In this episode of Longtime Ago People, I journey through memory and history as David pieces together the remarkable story of his father, Llewelyn Williams. Born in 1922, Lew volunteered for the Royal Air Force at just nineteen, becoming a navigator after an officer famously told him, “Any bloody fool can drive a bus. It takes brains to get it there and back.” The odds were harrowing—more than half of Bomber Command airmen never returned home. Yet Lew flew around thirty missions before being shot down over France in June 1944.
What followed reads like a wartime thriller: the sole survivor of his seven-man crew, rescued by the French Resistance, captured by the Gestapo, imprisoned in Buchenwald concentration camp, transferred to Stalag Luft III (the site of the infamous “Great Escape”), and finally liberated as the war drew to a close. Tragically, the chemicals used to delouse prisoners would later cause the cancer that claimed his life in 1963.
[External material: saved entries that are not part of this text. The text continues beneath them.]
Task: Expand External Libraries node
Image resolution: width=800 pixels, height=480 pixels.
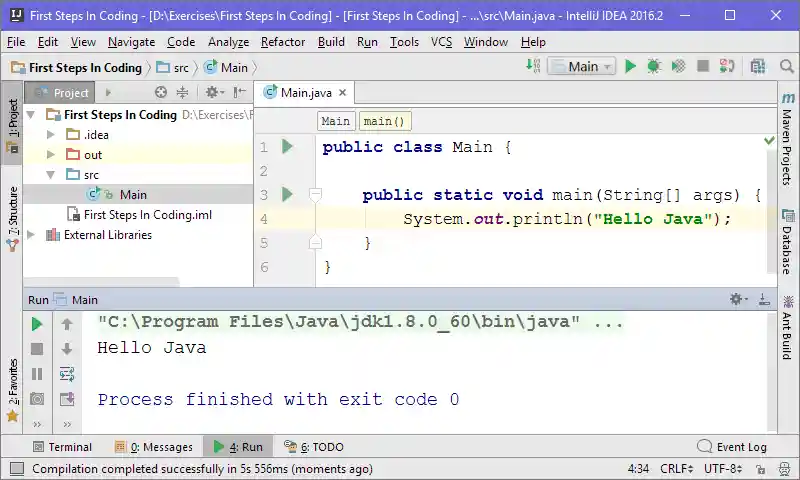Action: [x=31, y=235]
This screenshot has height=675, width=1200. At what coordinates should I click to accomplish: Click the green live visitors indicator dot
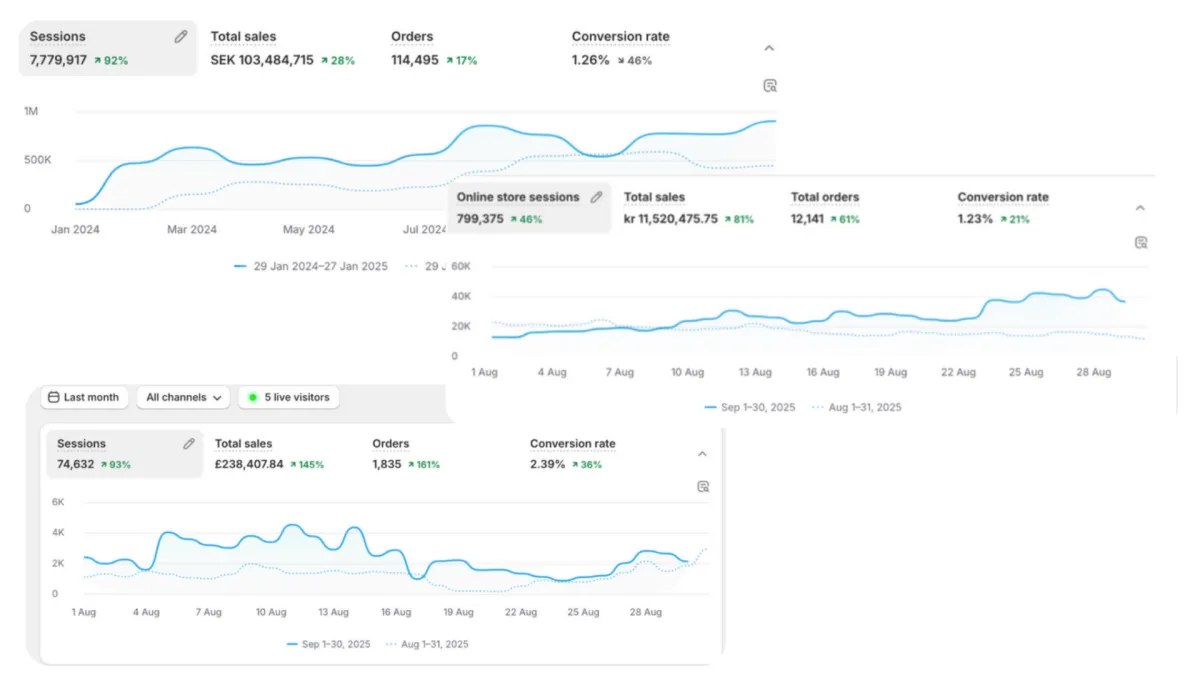pyautogui.click(x=253, y=398)
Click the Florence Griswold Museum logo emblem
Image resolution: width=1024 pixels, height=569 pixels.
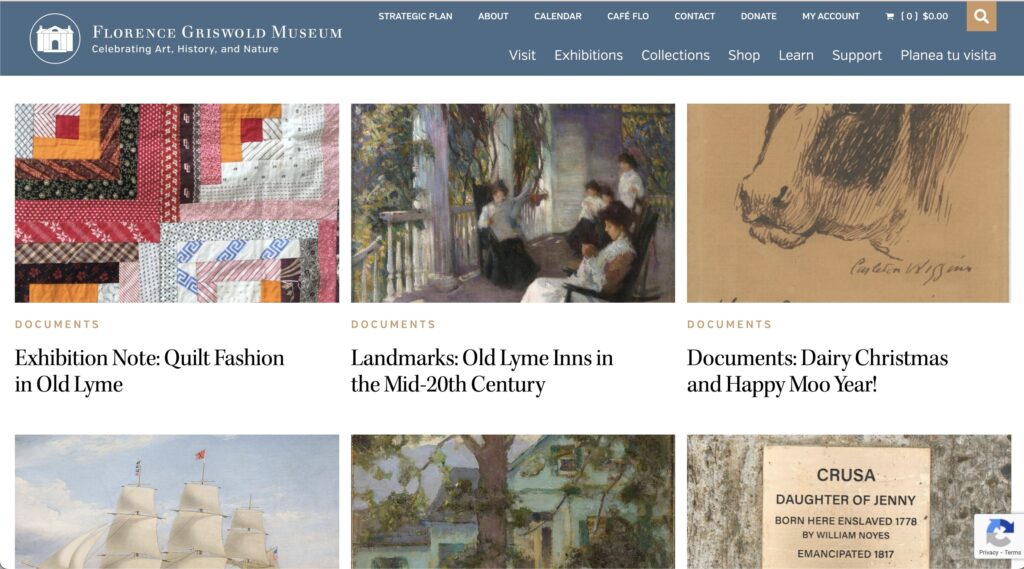click(55, 38)
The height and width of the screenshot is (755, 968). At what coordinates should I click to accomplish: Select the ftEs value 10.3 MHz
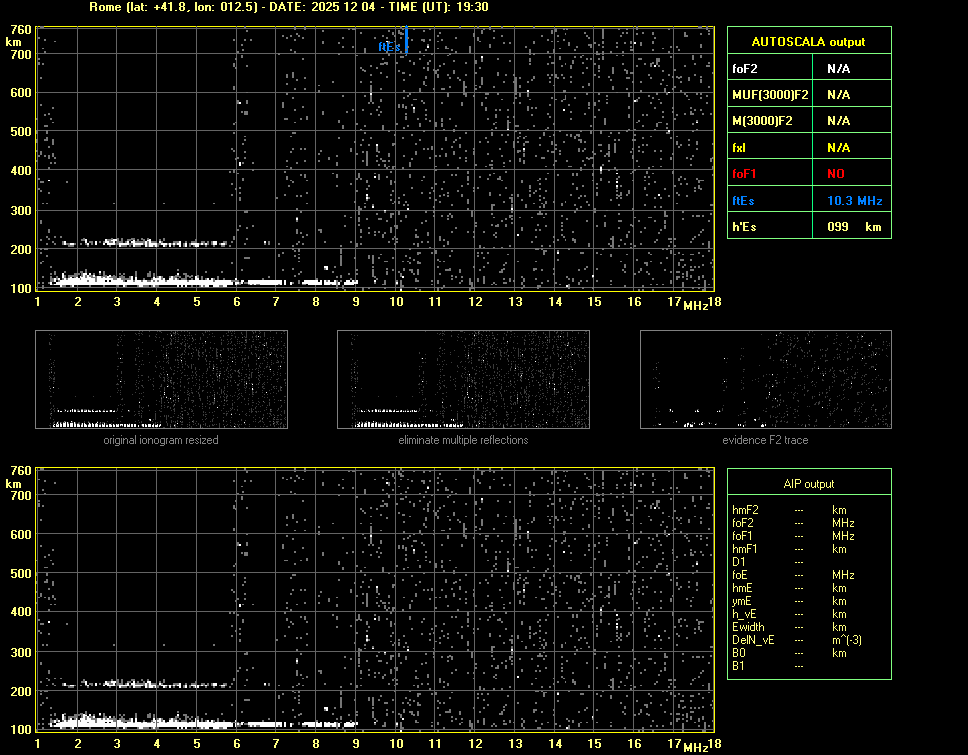tap(854, 201)
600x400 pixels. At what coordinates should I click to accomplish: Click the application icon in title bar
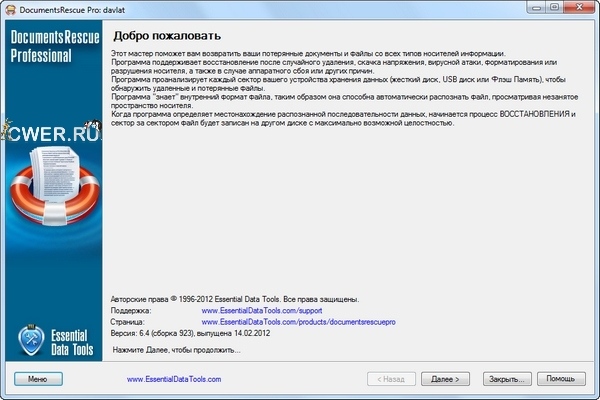pyautogui.click(x=11, y=8)
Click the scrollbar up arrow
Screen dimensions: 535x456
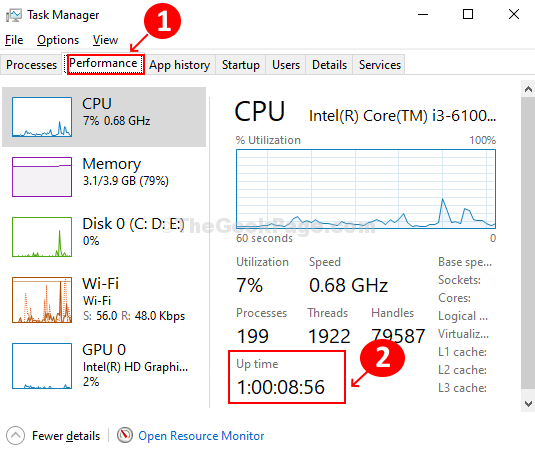tap(528, 89)
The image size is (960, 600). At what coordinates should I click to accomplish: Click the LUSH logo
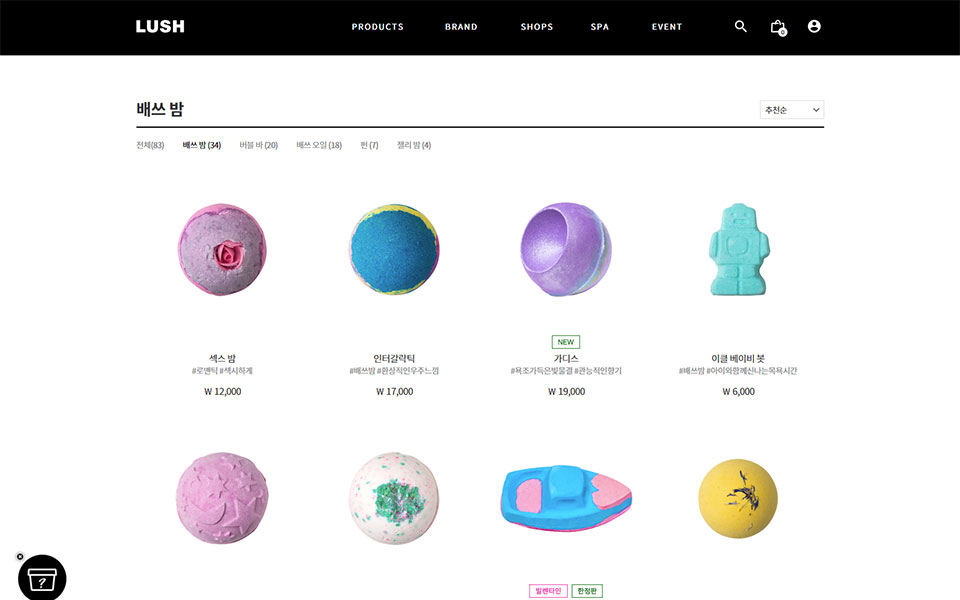pos(160,26)
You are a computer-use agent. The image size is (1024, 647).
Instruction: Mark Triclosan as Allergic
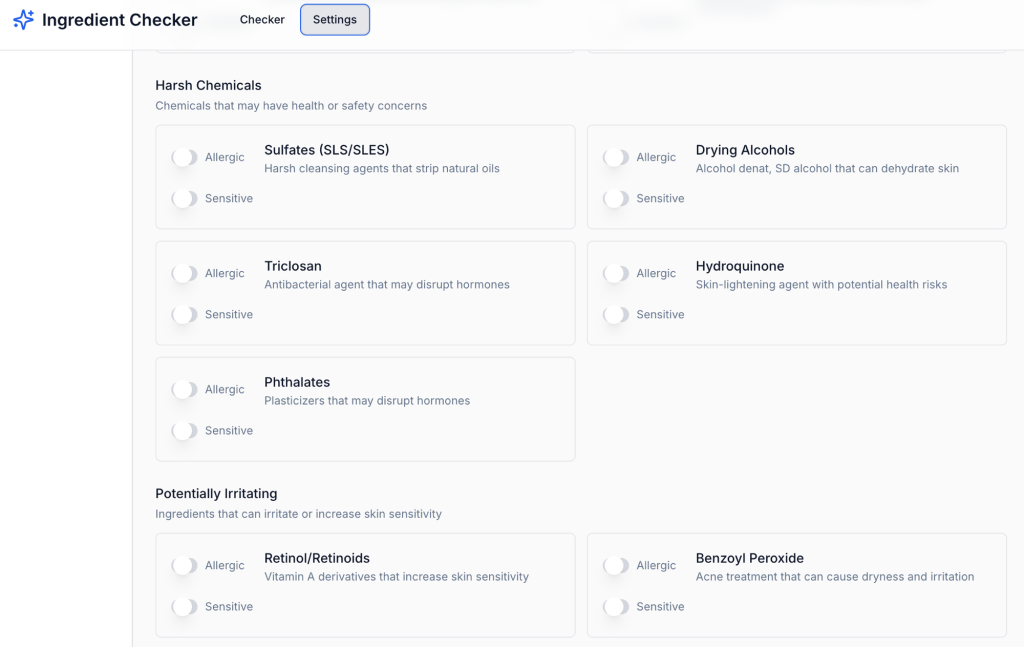click(185, 273)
But David’s story isn’t solely about wartime heroism—it’s about how we preserve the memories of those we’ve lost, how family stories sustain us, and how love finds a way to endure across generations. Through vivid recollections from relatives and his father’s friends, David has assembled a portrait of a man he barely knew, yet whose legacy shaped his life in profound ways. And when a loving stepfather named “Binks” entered the picture, David experienced what he describes as “a very privileged upbringing… because there was a lot of love going around.”
This conversation is a moving exploration of family history, resilience, and the powerful ways our ancestors remain present in our lives—even in their absence.